Закаты в Перу волшебные. Облака лимонно-сиреневые, как разноцветные леденцы, небо наливалось зеленым и золотым. На закате всегда поднимался ветер, и начинали вопить птицы. На все голоса. Громко. Торжественно. Впечатляюще. Можно заслушаться, особенно если то ли хочешь, то ли не хочешь упустить, что именно соврет тебе в лицо собственный сын. Или скажет такую правду, которую поневоле захочется прослушать.

- Почему-то раньше тебя это не волновало. А ведь я приходил к тебе каждый день…

- Я была не в себе!

- Да ты и сейчас не в себе! - надо же, всего девять лет парню, а уже осмелился кричать на мать. Весь в нее. Женя закусила губу. - Не в себе! Совсем сумасшедшая! А если кто-нибудь зайдет в кладовую? Если папа спросит: "Что вы там прячете, за маленькой дверью в глубине дома?"

- И. Что же. Мы там прячем?..

- Мы? Я тут ни при чем! Ты знаешь, как я испугался? Я видел… видел кошмары, они спали у нас на кухне!

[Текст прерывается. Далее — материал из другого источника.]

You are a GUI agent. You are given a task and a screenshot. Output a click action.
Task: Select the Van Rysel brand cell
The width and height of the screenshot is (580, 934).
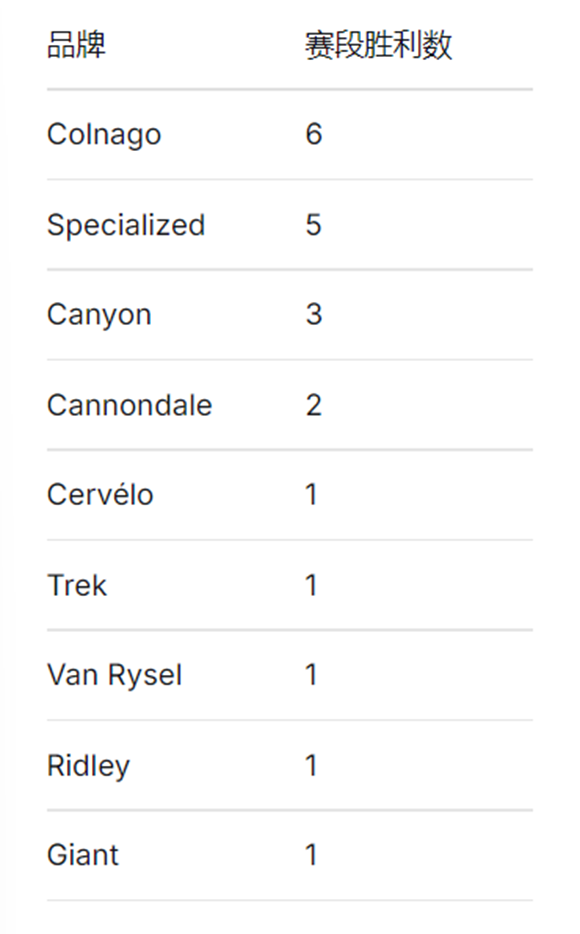[x=115, y=675]
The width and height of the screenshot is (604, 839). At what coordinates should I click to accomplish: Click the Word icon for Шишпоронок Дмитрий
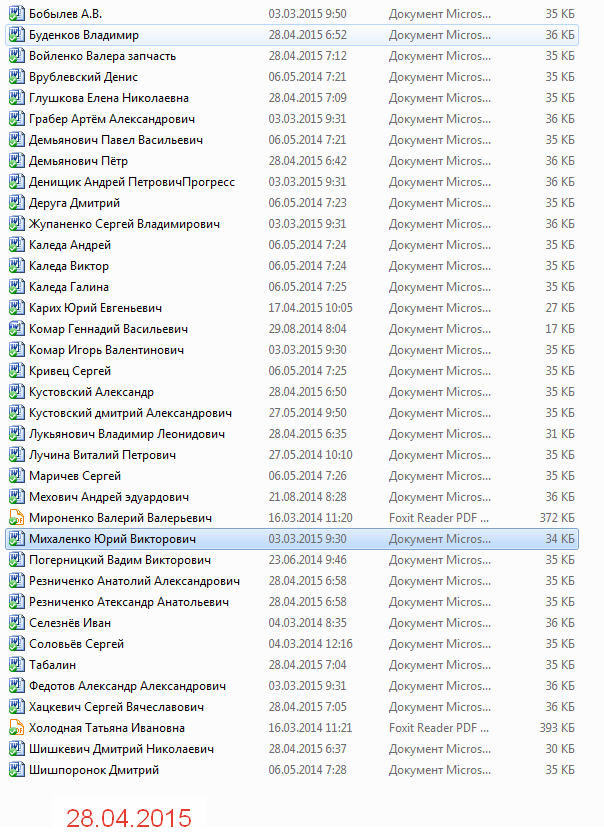(x=15, y=770)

"Ну, почему же спали…, - Его тень подошла сзади, положила тяжелую голову Женьке на плечо, вдавила ее в землю - не по щиколотку, как в сказках, всего на пару сантиметров, но голени привычно заныли. - Ты не спала. Я не спал".

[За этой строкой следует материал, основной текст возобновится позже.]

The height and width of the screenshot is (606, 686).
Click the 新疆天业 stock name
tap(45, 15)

- Всё в прошлом. Успокойся, - она тряхнула головой. - Папа вернулся. Он защитит нас. Тебя. Будем жить, как раньше. Когда ты еще не сунул нос, куда не следует.

Сын отвернулся и побежал прочь вдоль обочины, потом нырнул под кроны деревьев. Там, в лесу, всегда играют местные дети. И он - вместе с ними.

"Почему я никогда не зову его по имени? - Женя продолжала смотреть на закат. Стремительно темнело, и над горизонтом трепетала изумрудно-фиолетовая пелена. - Ведь мы… нет, Андрей, назвал его… Хотя не стоит".

* * *

- Он иногда и сам не знает, что чудовище, - девочка назидательно подняла палец вверх. Остальные ученики кивали, как деревянные болванчики. Мстислав сидел неподвижно. Ему казалось, что все уставились на него и сверлят взглядами, до самого сердца, до самого позвоночника, и видят его настоящего. Но дети смотрели на поднятый палец рассказчицы, как загипнотизированные. - Не знает до тех пор, пока его не позовут по имени. У имени зла великая сила, она срывает покровы с темной души и тела. Мы начинаем видеть тьму, но и тьма распускает крылья, обретает боль и волю. Поэтому лучше молчать.

- Лучше молчать… - бормотал сын Жени, грызя расслоившийся ноготь. Лучше просто сын. Не Мстислав. Пусть лучше у него не будет имени. Тогда зло промахнется, не сумев упомянуть его в строке. Не посмотрит на него из телефона. Не назовет сыночком.